--- START ---

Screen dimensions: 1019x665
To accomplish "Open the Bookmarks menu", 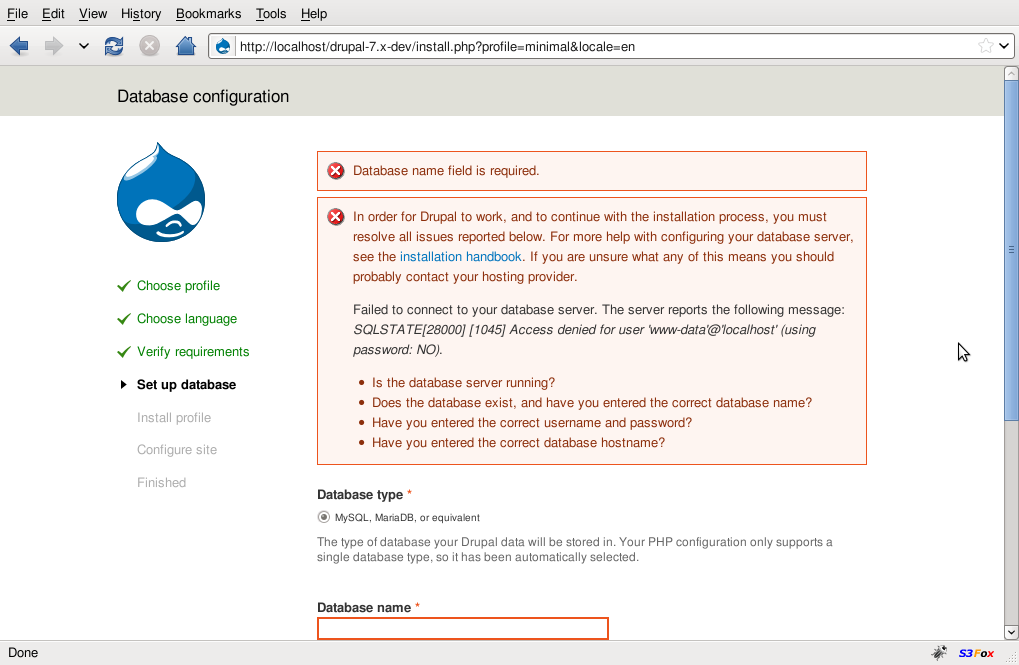I will pyautogui.click(x=208, y=14).
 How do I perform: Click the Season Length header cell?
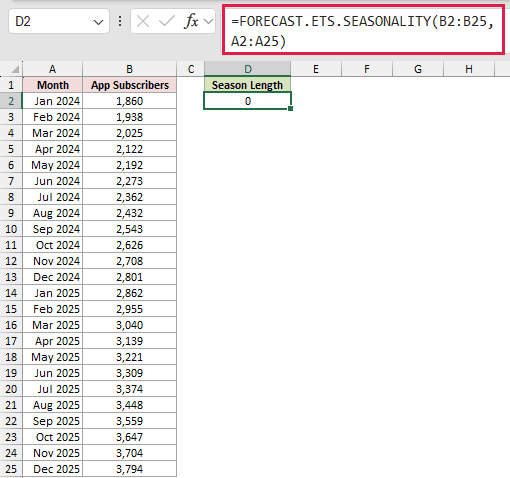247,85
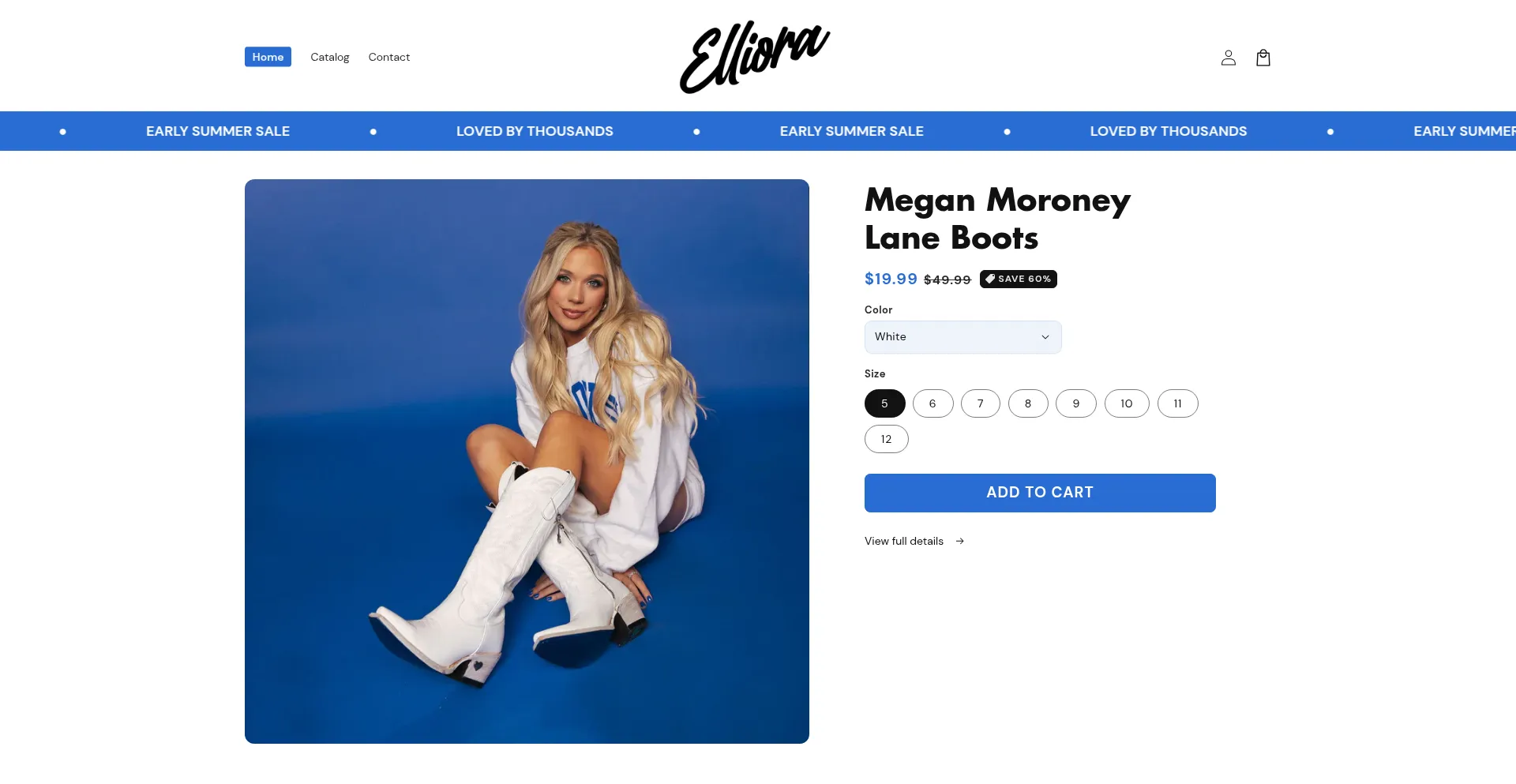Click the SAVE 60% discount tag badge
This screenshot has height=784, width=1516.
click(x=1018, y=279)
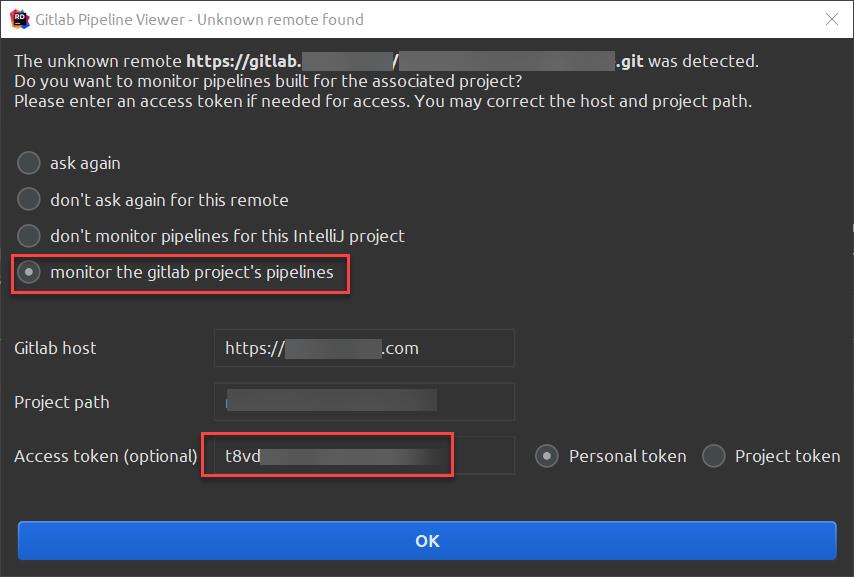Switch to the Project token option
Screen dimensions: 854x577
click(x=713, y=456)
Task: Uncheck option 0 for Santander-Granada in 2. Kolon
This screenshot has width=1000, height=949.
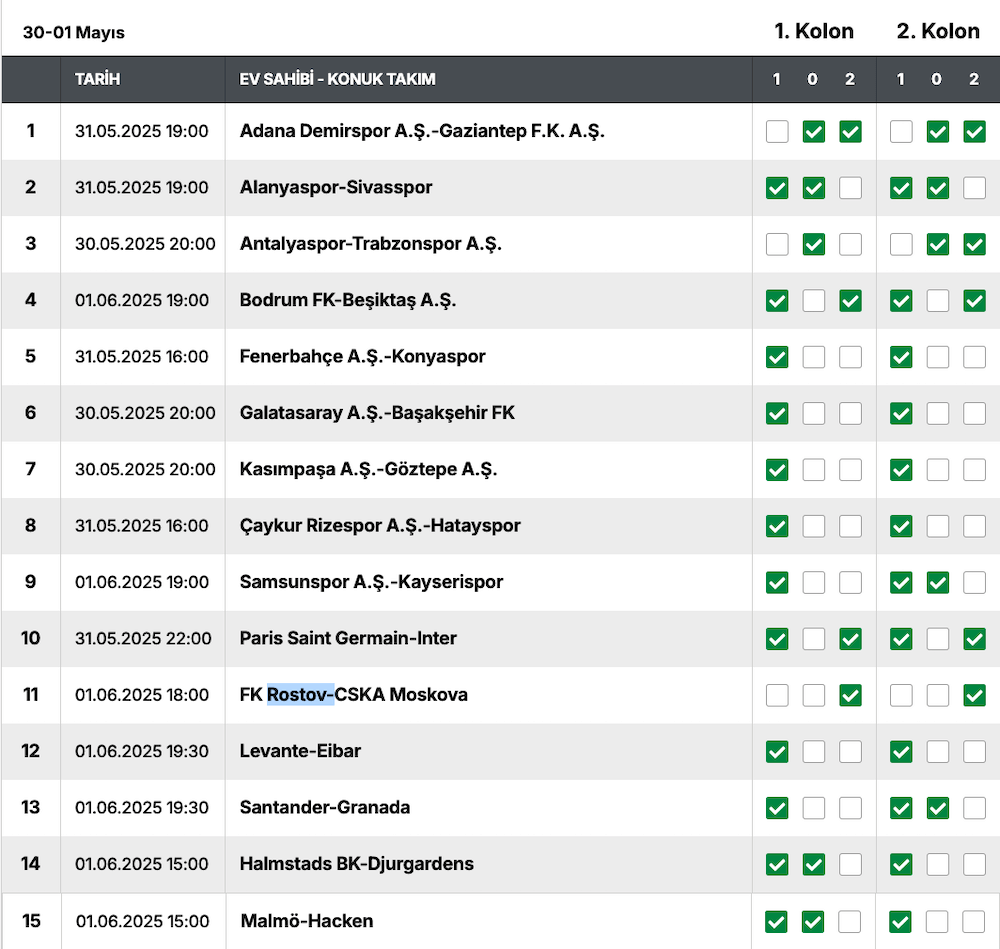Action: click(937, 807)
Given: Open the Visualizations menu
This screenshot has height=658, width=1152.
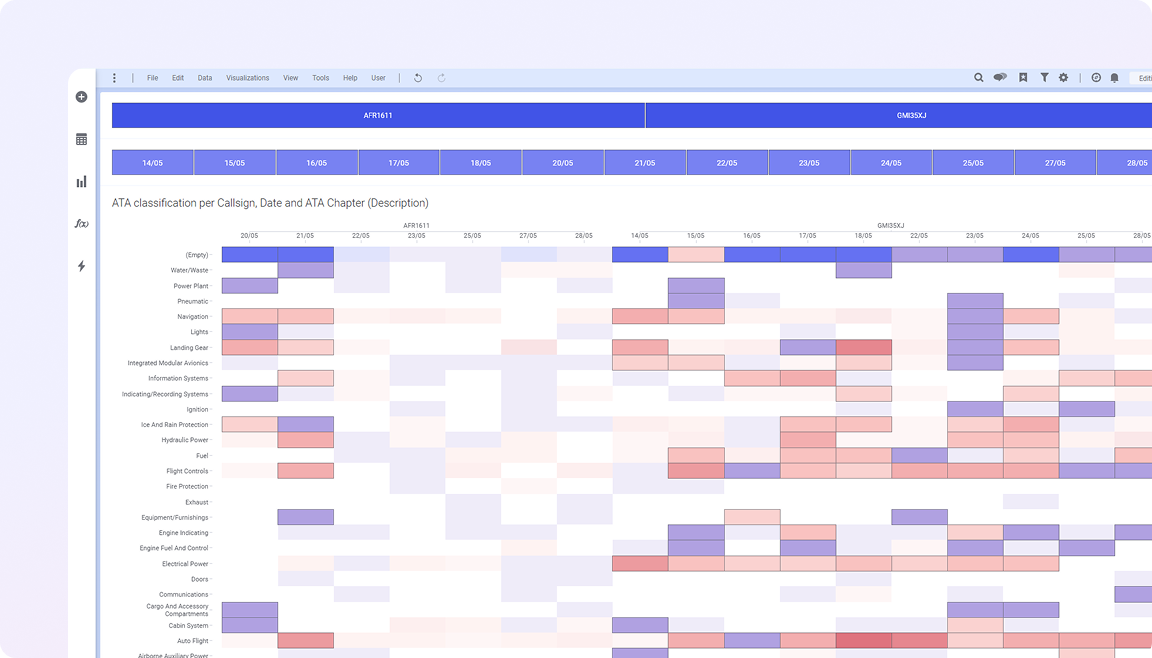Looking at the screenshot, I should 247,78.
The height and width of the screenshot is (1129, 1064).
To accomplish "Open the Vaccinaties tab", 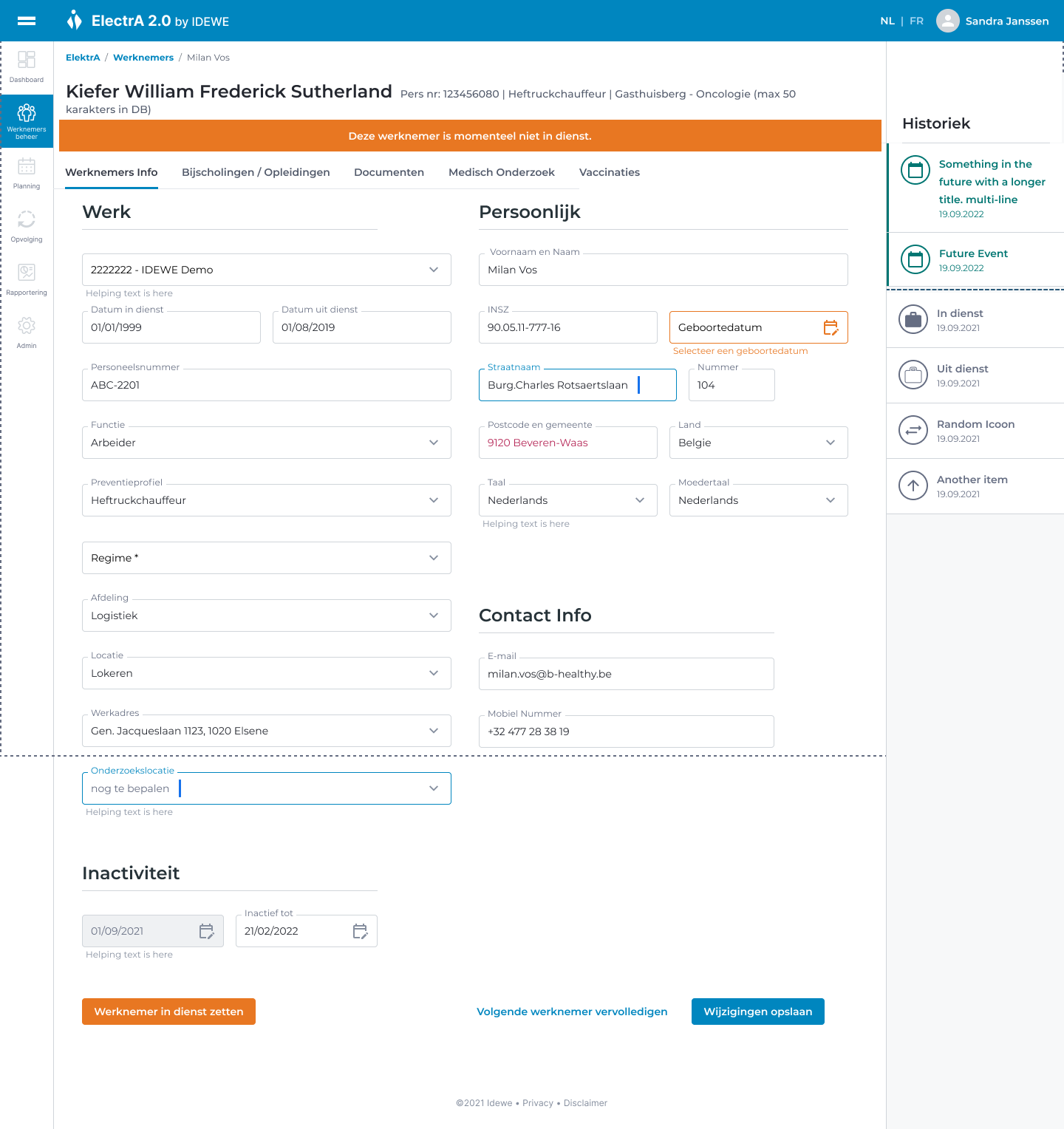I will [609, 172].
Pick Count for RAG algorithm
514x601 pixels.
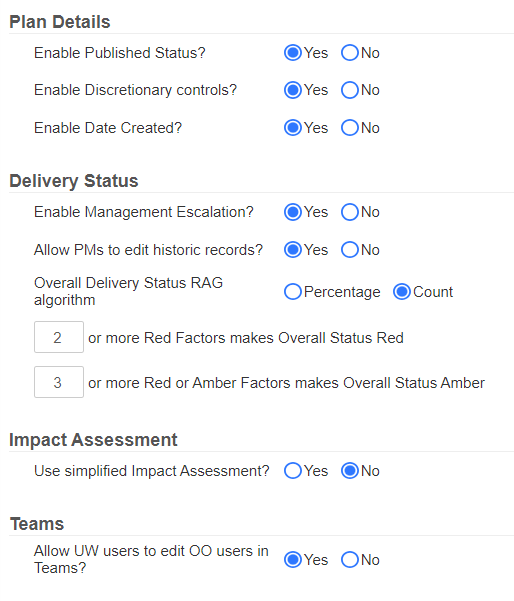402,292
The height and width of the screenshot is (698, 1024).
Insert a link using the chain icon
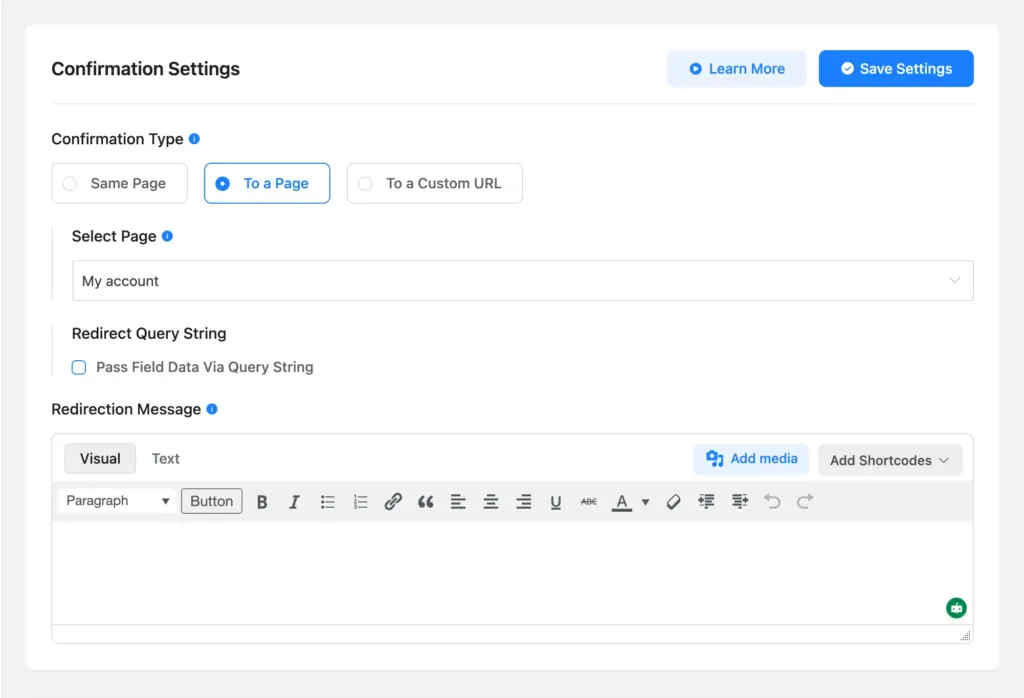click(393, 501)
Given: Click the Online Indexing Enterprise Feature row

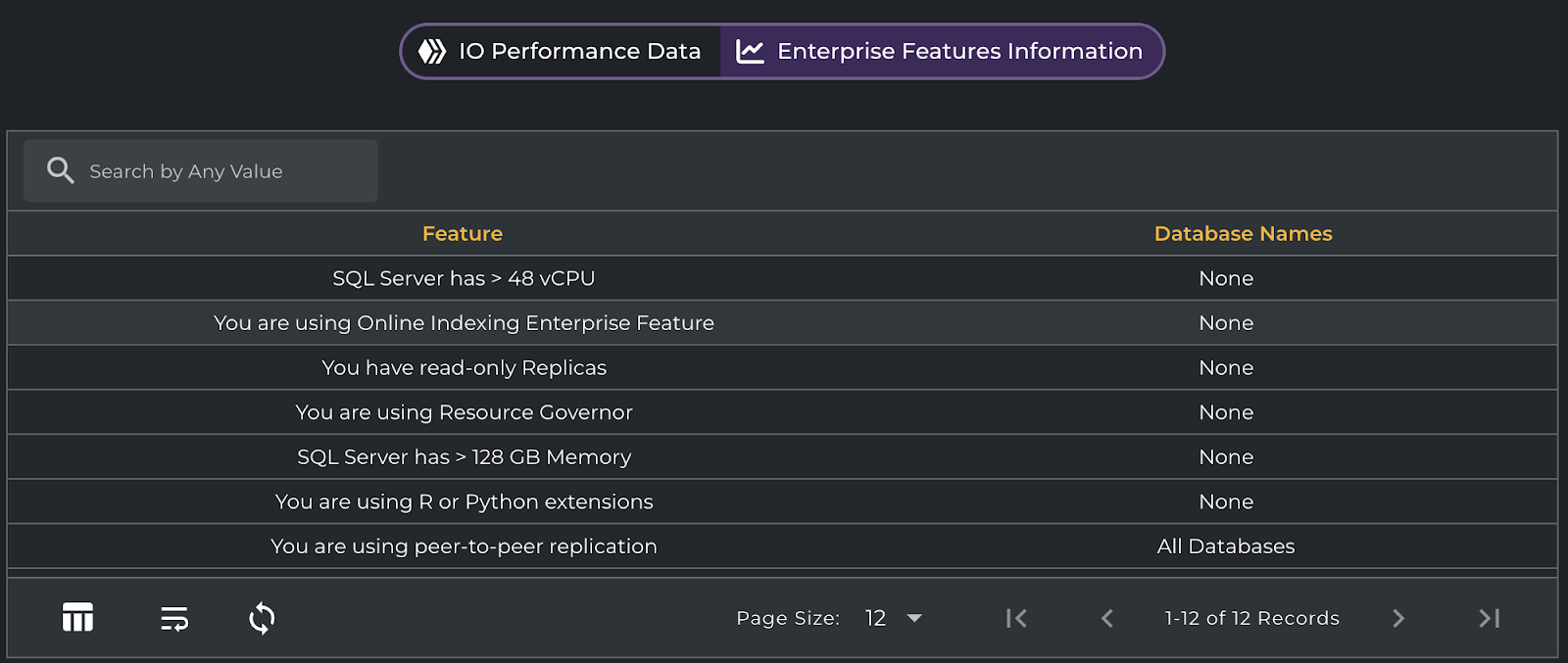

--- END ---

> [Exercise goal]: Go through the data above and copy each line in which "Given" appears.

> [Exercise result]:
Given: Open the Visualizations menu
Given: Click the Online Indexing Enterprise Feature row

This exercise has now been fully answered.